When, in his first memo to the troops, new AOL CEO Tim Armstrong wrote that his plan is to “make AOL and its sister properties the most powerful brands on the Internet.” we observed that he was hallucinating.
But when, in the same memo, Tim wrote “AOLers are responsible for some of the most important innovations on the Internet,” he wrote something that’s true.
In fact, some of tech’s most successful companies and today’s hottest startups owe everything to a few early innovations.
Here are three examples:
Twitter is just an evolution of the AOL instant messenger “away message.”
Facebook’s “social graph” is just a fancy “buddy list” from America Online’s early days.
Google search terms are just more efficient America Online “keywords.”
There’s more, too! All ad networks owe a debt to AOL’s 2004 acquisition, Advertising.com. The concept of a brand advertising-supported portal first gained firmament with the America Online home screen. Consumers learned to email hearing Elwood Edwards say “You’ve Got Mail.”
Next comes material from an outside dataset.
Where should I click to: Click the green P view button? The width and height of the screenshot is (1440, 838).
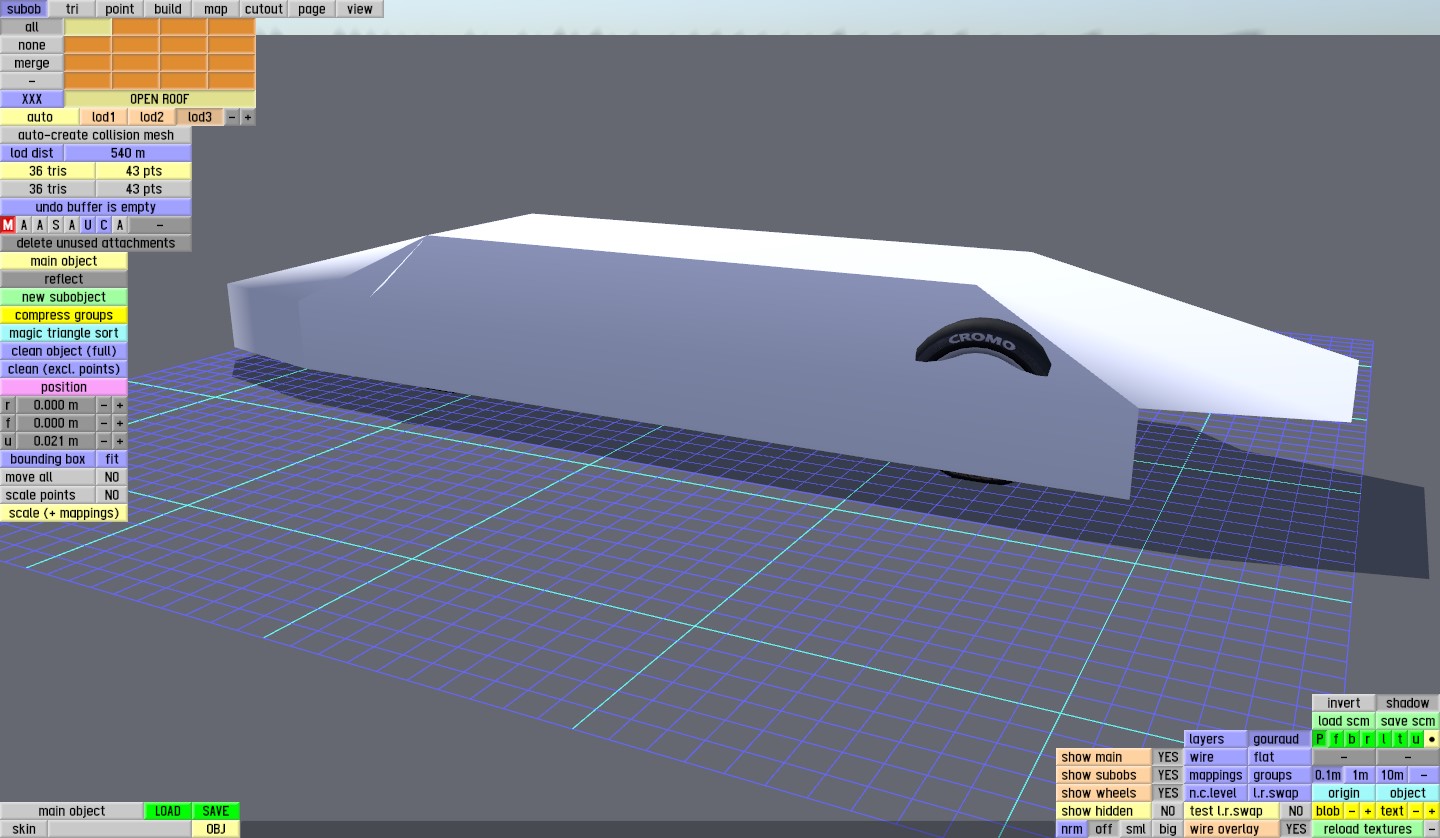[1319, 739]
But bringing up all these age-old triumphs and bringng back the executives who oversaw them for pep rallies in Dulles will only get Tim and AOL so far.
If AOL is going to resuscitate itself, it needs to focus on what it is now:
- A massive online media property that’s been entirely unable to convince advertisers to treat its publications like they would Condé Nast’s.
- An ad network where agencies take their client’s money when they’re looking for reach and nothing else.
- A social network that only English tweenagers love.